MATERIAL SUPPLIED Start Marker

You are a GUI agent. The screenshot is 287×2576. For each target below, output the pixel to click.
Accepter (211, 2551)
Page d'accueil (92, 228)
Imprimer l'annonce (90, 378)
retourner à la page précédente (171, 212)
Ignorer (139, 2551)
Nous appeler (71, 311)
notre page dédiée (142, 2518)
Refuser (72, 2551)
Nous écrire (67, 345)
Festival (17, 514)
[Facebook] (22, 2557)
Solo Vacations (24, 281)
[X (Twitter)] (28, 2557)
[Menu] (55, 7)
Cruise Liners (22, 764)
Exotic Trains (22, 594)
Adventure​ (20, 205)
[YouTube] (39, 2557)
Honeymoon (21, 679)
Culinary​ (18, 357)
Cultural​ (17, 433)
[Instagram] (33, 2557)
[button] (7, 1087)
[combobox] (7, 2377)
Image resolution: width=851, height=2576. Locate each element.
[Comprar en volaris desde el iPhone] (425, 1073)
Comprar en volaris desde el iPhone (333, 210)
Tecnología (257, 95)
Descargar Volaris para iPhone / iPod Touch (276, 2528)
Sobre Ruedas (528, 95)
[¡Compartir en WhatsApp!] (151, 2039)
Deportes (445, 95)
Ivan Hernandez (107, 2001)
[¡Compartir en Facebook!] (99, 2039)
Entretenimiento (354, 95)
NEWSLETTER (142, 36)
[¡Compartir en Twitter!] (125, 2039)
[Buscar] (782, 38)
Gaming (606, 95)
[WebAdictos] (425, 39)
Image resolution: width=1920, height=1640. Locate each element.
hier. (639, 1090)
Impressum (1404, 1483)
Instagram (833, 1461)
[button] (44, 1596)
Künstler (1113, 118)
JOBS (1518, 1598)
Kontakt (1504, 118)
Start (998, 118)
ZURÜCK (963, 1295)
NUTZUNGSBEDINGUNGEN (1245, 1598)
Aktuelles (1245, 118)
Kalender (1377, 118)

MATERIAL SUPPLIED End Marker

■ WORK REQUEST
Write out every record verbatim.

■ ANSWER BELOW
You are a GUI agent. The screenshot is 287×2576. For each target below, output the pixel to click.
Accepter (211, 2551)
Page d'accueil (92, 228)
Imprimer l'annonce (90, 378)
retourner à la page précédente (171, 212)
Ignorer (139, 2551)
Nous appeler (71, 311)
notre page dédiée (142, 2518)
Refuser (72, 2551)
Nous écrire (67, 345)
Festival (17, 514)
[Facebook] (22, 2557)
Solo Vacations (24, 281)
[X (Twitter)] (28, 2557)
[Menu] (55, 7)
Cruise Liners (22, 764)
Exotic Trains (22, 594)
Adventure​ (20, 205)
[YouTube] (39, 2557)
Honeymoon (21, 679)
Culinary​ (18, 357)
Cultural​ (17, 433)
[Instagram] (33, 2557)
[button] (7, 1087)
[combobox] (7, 2377)
Image resolution: width=851, height=2576. Locate each element.
[Comprar en volaris desde el iPhone] (425, 1073)
Comprar en volaris desde el iPhone (333, 210)
Tecnología (257, 95)
Descargar Volaris para iPhone / iPod Touch (276, 2528)
Sobre Ruedas (528, 95)
[¡Compartir en WhatsApp!] (151, 2039)
Deportes (445, 95)
Ivan Hernandez (107, 2001)
[¡Compartir en Facebook!] (99, 2039)
Entretenimiento (354, 95)
NEWSLETTER (142, 36)
[¡Compartir en Twitter!] (125, 2039)
[Buscar] (782, 38)
Gaming (606, 95)
[WebAdictos] (425, 39)
Image resolution: width=1920, height=1640. Locate each element.
hier. (639, 1090)
Impressum (1404, 1483)
Instagram (833, 1461)
[button] (44, 1596)
Künstler (1113, 118)
JOBS (1518, 1598)
Kontakt (1504, 118)
Start (998, 118)
ZURÜCK (963, 1295)
NUTZUNGSBEDINGUNGEN (1245, 1598)
Aktuelles (1245, 118)
Kalender (1377, 118)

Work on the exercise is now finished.